[Dataset items]
BEGIN

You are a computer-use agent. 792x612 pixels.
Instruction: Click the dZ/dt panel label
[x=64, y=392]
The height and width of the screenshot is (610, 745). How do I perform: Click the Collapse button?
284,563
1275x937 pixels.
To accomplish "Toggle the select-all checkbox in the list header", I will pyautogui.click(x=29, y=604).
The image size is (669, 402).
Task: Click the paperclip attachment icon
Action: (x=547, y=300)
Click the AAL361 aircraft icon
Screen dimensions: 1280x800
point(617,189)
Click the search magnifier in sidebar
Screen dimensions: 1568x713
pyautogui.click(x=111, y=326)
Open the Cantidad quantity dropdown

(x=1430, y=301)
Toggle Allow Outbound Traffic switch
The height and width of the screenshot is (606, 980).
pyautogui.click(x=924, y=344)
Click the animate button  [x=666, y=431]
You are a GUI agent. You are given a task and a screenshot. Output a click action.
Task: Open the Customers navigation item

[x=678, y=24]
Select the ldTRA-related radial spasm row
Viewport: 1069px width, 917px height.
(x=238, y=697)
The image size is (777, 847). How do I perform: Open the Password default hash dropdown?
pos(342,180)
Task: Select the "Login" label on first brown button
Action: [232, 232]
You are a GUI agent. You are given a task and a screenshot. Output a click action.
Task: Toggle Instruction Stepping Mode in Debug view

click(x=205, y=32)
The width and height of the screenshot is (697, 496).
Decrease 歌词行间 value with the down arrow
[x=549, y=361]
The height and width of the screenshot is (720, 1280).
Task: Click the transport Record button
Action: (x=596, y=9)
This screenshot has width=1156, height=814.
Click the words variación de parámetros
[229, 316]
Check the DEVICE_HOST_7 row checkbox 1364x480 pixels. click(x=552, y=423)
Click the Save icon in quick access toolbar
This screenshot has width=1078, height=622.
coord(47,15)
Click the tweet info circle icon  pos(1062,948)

END

*Activity*
When you reply, retype each line exactly as it appears above.

*Response to this task*
You are a computer-use agent. 792x612 pixels.
Instruction: Click the dZ/dt panel label
[x=64, y=392]
The height and width of the screenshot is (610, 745). How do I perform: Click the Collapse button?
284,563
1275x937 pixels.
To accomplish "Toggle the select-all checkbox in the list header", I will pyautogui.click(x=29, y=604).
The image size is (669, 402).
Task: Click the paperclip attachment icon
Action: (x=547, y=300)
Click the AAL361 aircraft icon
Screen dimensions: 1280x800
point(617,189)
Click the search magnifier in sidebar
Screen dimensions: 1568x713
pyautogui.click(x=111, y=326)
Open the Cantidad quantity dropdown

(x=1430, y=301)
Toggle Allow Outbound Traffic switch
The height and width of the screenshot is (606, 980).
pyautogui.click(x=924, y=344)
Click the animate button  [x=666, y=431]
You are a GUI agent. You are given a task and a screenshot. Output a click action.
Task: Open the Customers navigation item

[x=678, y=24]
Select the ldTRA-related radial spasm row
Viewport: 1069px width, 917px height.
(x=238, y=697)
The image size is (777, 847). How do I perform: Open the Password default hash dropdown?
pos(342,180)
Task: Select the "Login" label on first brown button
Action: [232, 232]
You are a GUI agent. You are given a task and a screenshot. Output a click action.
Task: Toggle Instruction Stepping Mode in Debug view

click(x=205, y=32)
The width and height of the screenshot is (697, 496).
Decrease 歌词行间 value with the down arrow
[x=549, y=361]
The height and width of the screenshot is (720, 1280).
Task: Click the transport Record button
Action: (x=596, y=9)
This screenshot has width=1156, height=814.
Click the words variación de parámetros
[229, 316]
Check the DEVICE_HOST_7 row checkbox 1364x480 pixels. click(x=552, y=423)
Click the Save icon in quick access toolbar
This screenshot has width=1078, height=622.
coord(47,15)
Click the tweet info circle icon  pos(1062,948)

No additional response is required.